The other day it cost me under $20 to hail an Uber from Dorchester to Logan Airport. Coming back, the bill was closer to $60.
The ride out of the airport always costs more because of the tunnel toll and other fees, but one of the biggest reasons for my sticker shock is Tom Glynn, the guy in charge of the airport.
Glynn has decreed that drivers for ride-for-hire companies like Uber and Lyft can’t pick up passengers at Logan unless they have commercial livery plates like those used by limousines. Most drivers charging lower rates have conventional plates.
And if members of the House get their way on proposed legislation to regulate companies like Uber, Glynn’s rules can’t be changed for five more years. Many have derided the House’s proposal as propping up the taxi industry by protecting the last bastion of its business.
At best, this is bad policy; at worst, it’s protectionism.
But Massport’s rules also need to change. When passengers land in Boston, they expect to tap an app on their smartphones and order just about any ride-sharing service they want. This is no longer a fad or just how millennials roll.

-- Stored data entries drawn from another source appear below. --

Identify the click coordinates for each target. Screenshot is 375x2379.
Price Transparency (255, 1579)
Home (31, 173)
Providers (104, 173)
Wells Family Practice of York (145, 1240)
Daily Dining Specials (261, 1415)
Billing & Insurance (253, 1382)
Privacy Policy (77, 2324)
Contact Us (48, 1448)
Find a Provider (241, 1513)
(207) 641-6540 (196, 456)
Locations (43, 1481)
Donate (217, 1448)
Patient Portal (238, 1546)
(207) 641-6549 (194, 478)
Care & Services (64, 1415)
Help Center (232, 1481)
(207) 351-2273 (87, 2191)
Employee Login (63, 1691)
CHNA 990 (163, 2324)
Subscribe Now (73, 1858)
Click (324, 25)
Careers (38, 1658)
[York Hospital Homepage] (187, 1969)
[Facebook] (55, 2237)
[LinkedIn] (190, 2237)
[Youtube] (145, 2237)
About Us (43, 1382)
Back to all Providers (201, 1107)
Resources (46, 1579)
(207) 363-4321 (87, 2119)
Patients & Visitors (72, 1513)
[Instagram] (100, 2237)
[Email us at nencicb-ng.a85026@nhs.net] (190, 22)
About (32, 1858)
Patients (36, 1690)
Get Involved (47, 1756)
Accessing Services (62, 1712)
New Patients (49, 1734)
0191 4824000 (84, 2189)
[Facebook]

Uber has cut deals to allow UberX at all but a handful of the country’s 40 biggest airports. That’s the company’s most popular and affordable option in which drivers use their own cars to pick up passengers. Lyft has also made similar arrangements at many airports.

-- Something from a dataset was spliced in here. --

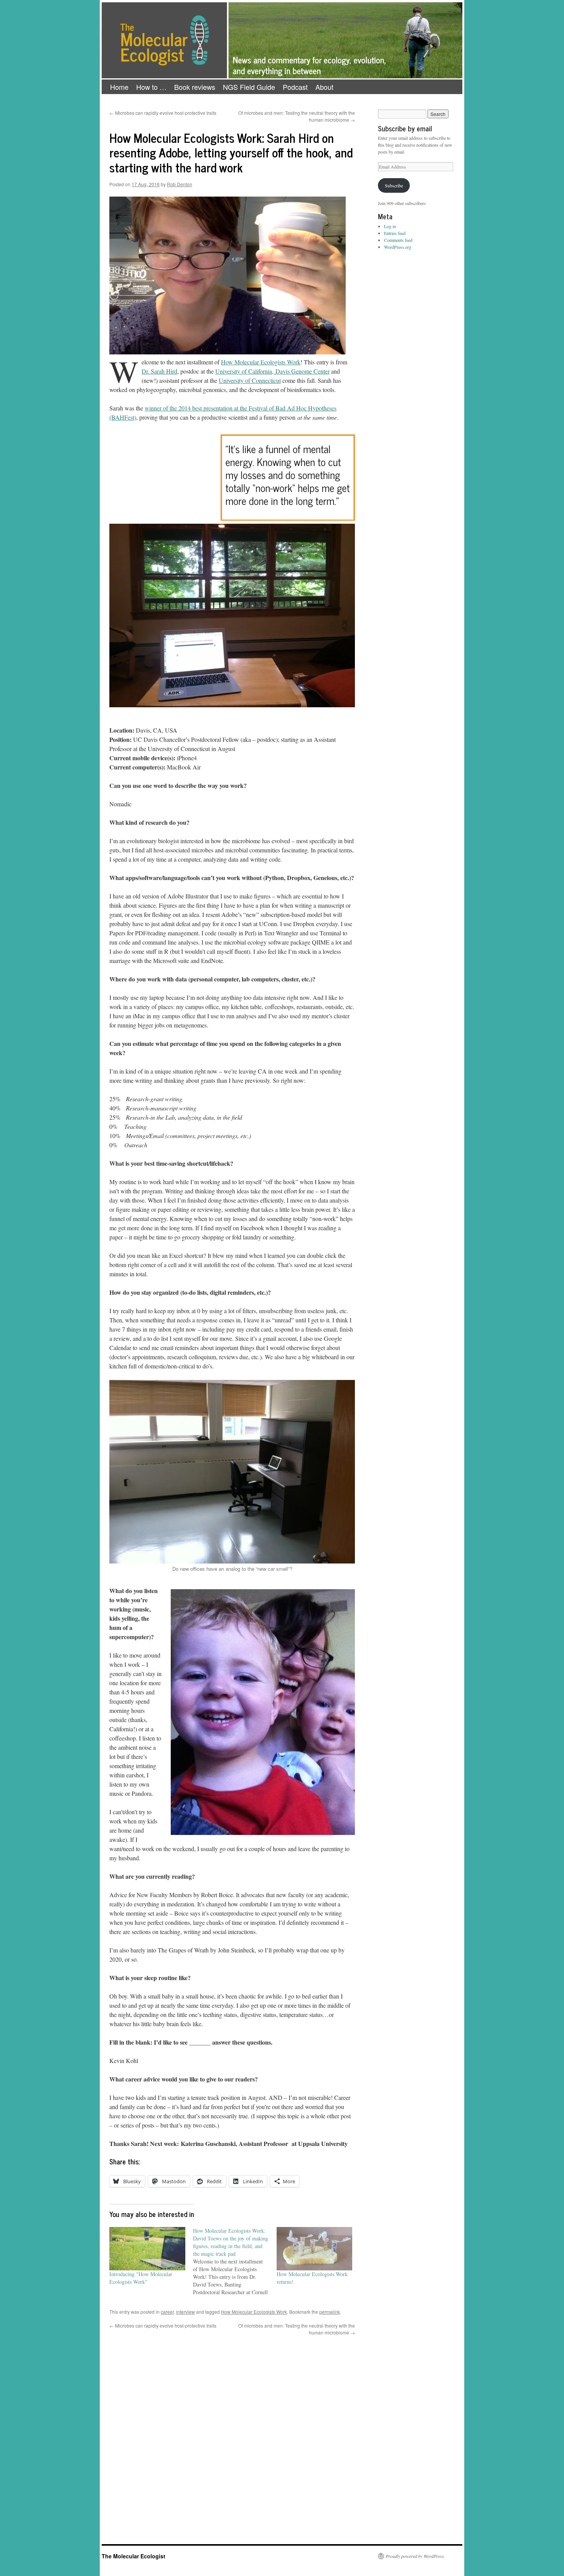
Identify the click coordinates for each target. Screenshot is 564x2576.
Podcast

On Monday, I had no problem catching an UberX from Globe headquarters because there are no restrictions going to the airport. Coming back, however, I opened up the app to find this message: “No UberX available.” This, the company tells me, happens over 40 percent of the time due to Logan rules. For me to use Uber at all, I had to take UberBlack, its more expensive service.
So yes, Boston may be the hub of innovation, the new home of General Electric, the birthplace of Zipcar and iRobot, the cutting edge of health care, but don’t try to get a cheaper ride from the airport.
I get why Glynn, chief executive of the Massachusetts Port Authority, which oversees Logan, is toeing a hard line here. The cabbies feel threatened, and Glynn needs to keep them happy because they’re a critical part of Logan’s ground transportation. Or, as he likes to call taxi drivers, a “volunteer army.”
To keep ride-hailing companies in check, Glynn will only allow Uber and Lyft drivers to pick up from the airport if they follow the same rules as limos and black cars. That means getting commercial plates, going through another background check, and paying Massport $3.25 per ride. Lyft, unable to yet negotiate a deal, suspended pickups from Logan a few months ago.
Glynn insists that Massport rules are not holding back Uber, but rather the company and drivers themselves are opting out. If they complied, then Uber could be as big as it wants to be at Logan. Glynn tells me he’s all for more consumer choice at the airport, but he wants to be fair.
“We don’t have special rules for Uber,” Glynn told me Monday sitting in his East Boston office overlooking the harbor. “We have rules for everybody.”
House and Senate leaders are trying to hammer out differences on the ride-hailing legislation by the end of the month. The Senate bill doesn’t impose a moratorium at Logan, or a House proposal for a five-year ban on ride-hailing companies from picking up fares at the Boston Convention & Exhibition Center.
Rather than trying to shoehorn ride-for-hire companies into the existing rules, we need new ones. Uber, Lyft, and others shouldn’t be viewed the same as limos; the vast majority of their drivers work part-time and don’t cater to the same deep-pocketed clientele that limos and black cars serve. As for making the drivers go through additional screening, that’s something these companies need to work out with Massport given the heightened security concerns around airports.
Other airports have welcomed the ride-hailing industry into the fold by assessing fees and per-ride surcharges. For example, at Los Angeles International Airport, UberX cars are assessed $4 for each pickup and $4 for each drop-off. At Pittsburgh International Airport, Uber pays a $2.90 per pickup and a $12,000 annual permit fee.
That’s the right approach to leveling the playing field. The Senate version of the Uber bill gets at this idea by imposing an assessment of 10 cents per ride — money that will go to cities and towns that can be used on everything from road repairs to compensation for taxi owners whose required medallions have lost value.
The state could go further with additional fees to and from Logan in exchange for expanding ride-sharing services.
Neither the state nor Massport should be in the business of controlling the market with an iron fist. The consumers have spoken, and we want an alternative to cabs. We act like this is a Boston problem, and it’s hard to come up with a solution when others have figured out a way to nurture a new industry without destroying an old one.